%%

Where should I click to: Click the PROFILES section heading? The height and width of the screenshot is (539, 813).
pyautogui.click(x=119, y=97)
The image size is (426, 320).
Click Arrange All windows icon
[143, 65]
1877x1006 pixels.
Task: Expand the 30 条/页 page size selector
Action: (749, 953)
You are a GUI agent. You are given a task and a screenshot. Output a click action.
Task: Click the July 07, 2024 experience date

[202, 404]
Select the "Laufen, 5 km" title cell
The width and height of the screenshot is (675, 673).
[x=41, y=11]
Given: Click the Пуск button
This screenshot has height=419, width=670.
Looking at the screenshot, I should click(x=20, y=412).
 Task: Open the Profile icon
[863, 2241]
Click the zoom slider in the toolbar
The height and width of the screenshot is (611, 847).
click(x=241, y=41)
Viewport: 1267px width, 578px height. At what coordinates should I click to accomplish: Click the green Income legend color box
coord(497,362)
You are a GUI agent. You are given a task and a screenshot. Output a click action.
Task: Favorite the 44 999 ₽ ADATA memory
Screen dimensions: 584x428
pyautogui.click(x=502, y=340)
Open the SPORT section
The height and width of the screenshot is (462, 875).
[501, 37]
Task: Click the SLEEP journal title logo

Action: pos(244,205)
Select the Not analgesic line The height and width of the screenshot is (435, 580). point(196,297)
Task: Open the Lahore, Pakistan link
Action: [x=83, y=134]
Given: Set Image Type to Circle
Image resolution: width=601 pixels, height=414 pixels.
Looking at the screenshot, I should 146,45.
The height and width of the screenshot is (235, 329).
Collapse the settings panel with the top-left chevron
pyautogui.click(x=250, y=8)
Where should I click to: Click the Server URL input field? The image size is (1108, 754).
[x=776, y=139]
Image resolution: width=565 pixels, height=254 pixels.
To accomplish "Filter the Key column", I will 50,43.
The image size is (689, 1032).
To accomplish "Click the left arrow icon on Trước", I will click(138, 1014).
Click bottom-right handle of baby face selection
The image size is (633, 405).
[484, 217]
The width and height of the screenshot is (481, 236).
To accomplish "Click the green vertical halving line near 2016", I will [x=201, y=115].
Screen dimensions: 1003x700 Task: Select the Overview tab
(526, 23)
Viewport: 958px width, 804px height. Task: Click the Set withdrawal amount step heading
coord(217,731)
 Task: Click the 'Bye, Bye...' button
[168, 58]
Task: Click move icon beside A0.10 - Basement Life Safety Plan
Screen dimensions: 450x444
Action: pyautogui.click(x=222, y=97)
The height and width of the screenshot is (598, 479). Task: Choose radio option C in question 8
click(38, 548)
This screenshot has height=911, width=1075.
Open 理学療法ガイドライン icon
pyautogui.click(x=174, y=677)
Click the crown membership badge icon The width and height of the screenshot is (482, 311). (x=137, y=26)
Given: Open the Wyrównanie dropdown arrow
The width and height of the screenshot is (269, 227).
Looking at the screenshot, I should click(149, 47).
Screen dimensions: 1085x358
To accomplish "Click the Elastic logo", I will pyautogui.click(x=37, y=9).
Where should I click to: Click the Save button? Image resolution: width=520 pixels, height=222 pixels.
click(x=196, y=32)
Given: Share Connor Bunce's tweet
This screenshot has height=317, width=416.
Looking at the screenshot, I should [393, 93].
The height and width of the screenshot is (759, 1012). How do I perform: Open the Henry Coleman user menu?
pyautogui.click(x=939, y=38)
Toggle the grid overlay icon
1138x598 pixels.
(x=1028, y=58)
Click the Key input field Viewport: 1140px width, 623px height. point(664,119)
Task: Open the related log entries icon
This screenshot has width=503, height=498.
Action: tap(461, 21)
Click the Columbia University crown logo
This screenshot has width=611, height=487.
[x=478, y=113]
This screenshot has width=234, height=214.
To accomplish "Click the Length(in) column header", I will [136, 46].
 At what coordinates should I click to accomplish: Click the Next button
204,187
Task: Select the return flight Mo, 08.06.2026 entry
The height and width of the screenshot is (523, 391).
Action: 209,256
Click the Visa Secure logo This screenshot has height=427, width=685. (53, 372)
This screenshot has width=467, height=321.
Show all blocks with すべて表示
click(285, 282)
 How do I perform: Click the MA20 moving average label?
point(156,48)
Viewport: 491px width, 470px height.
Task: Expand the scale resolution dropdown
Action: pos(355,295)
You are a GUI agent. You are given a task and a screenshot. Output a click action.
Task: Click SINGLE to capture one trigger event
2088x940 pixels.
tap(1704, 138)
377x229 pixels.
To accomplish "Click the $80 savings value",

%%

Assigned task:
Copy out the line containing "Task: Select the return", then every line after it through the end of the listing, exactly and with nothing else.

Exercise result:
Task: Select the return flight Mo, 08.06.2026 entry
The height and width of the screenshot is (523, 391).
Action: 209,256
Click the Visa Secure logo This screenshot has height=427, width=685. (53, 372)
This screenshot has width=467, height=321.
Show all blocks with すべて表示
click(285, 282)
 How do I perform: Click the MA20 moving average label?
point(156,48)
Viewport: 491px width, 470px height.
Task: Expand the scale resolution dropdown
Action: pos(355,295)
You are a GUI agent. You are given a task and a screenshot. Output a click action.
Task: Click SINGLE to capture one trigger event
2088x940 pixels.
tap(1704, 138)
377x229 pixels.
To accomplish "Click the $80 savings value",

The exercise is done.